The magnetic resonance imaging (MRI) radio frequency (RF) field induced heating on external fixation devices can be very high in the vicinity of device screws. Such induced RF heating is related to device constructs, device placements, as well as the device insertion depth into human subjects. In this study, computational modeling is performed to determine factors associated with such induced heating.


Numerical modeling, based on the finite-difference time-domain (FDTD) method, is used to evaluate the temperature rises near external device screw tips inside the ASTM phantom for both 1.5-T and 3-T MRI systems.
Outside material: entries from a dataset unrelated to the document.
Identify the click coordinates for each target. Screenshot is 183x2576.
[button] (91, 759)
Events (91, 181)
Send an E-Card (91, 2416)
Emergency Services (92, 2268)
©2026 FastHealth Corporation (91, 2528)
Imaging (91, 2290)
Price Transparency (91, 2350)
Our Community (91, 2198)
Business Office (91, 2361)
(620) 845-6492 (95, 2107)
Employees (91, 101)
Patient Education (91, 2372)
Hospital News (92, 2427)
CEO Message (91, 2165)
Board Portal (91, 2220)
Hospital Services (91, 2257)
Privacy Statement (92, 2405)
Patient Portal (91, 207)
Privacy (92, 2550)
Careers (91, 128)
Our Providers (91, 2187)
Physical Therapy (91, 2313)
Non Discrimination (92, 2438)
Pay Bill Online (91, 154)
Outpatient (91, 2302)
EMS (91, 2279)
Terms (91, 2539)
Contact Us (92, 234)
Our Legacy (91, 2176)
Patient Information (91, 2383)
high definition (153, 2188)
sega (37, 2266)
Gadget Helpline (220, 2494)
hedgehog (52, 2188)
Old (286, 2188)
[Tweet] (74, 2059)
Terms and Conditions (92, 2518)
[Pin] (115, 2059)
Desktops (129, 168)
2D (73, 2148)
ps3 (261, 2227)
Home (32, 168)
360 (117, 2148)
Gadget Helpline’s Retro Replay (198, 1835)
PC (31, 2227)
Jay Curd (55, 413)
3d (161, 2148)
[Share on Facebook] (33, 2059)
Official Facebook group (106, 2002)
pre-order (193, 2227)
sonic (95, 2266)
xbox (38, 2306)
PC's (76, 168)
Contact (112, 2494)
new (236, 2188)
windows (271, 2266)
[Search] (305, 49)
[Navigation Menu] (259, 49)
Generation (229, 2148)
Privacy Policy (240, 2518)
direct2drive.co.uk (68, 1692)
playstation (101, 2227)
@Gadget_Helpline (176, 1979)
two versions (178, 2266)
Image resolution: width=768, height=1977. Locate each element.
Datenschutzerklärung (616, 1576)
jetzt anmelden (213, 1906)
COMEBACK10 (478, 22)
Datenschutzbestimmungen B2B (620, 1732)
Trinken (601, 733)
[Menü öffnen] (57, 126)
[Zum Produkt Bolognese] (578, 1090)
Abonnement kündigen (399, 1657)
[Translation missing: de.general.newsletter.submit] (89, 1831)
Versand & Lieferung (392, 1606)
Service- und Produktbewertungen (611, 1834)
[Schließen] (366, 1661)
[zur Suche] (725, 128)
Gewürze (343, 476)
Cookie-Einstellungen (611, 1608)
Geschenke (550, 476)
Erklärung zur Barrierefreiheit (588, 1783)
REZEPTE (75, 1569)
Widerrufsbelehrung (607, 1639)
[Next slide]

The modeling approach consists of 1) the development of RF coils for 1.5-T and 3-T, 2) the electromagnetic simulations of energy deposition near the screw tips of external fixation devices, and 3) the thermal simulations of temperature rises near the tips of these devices.


It is found that changing insertion depth and screw spacing could largely affect the heating of these devices. In 1.5-T MRI system, smaller insertion depth and larger pin spacing will lead to higher temperature rise. However, for 3-T MRI system, the relation is not very clear when insertion depth is larger than 5 cm or when pin spacing became larger than 20 cm. The effect of connection bar material on device heating is also studied and the heating mechanism of the device is analysed.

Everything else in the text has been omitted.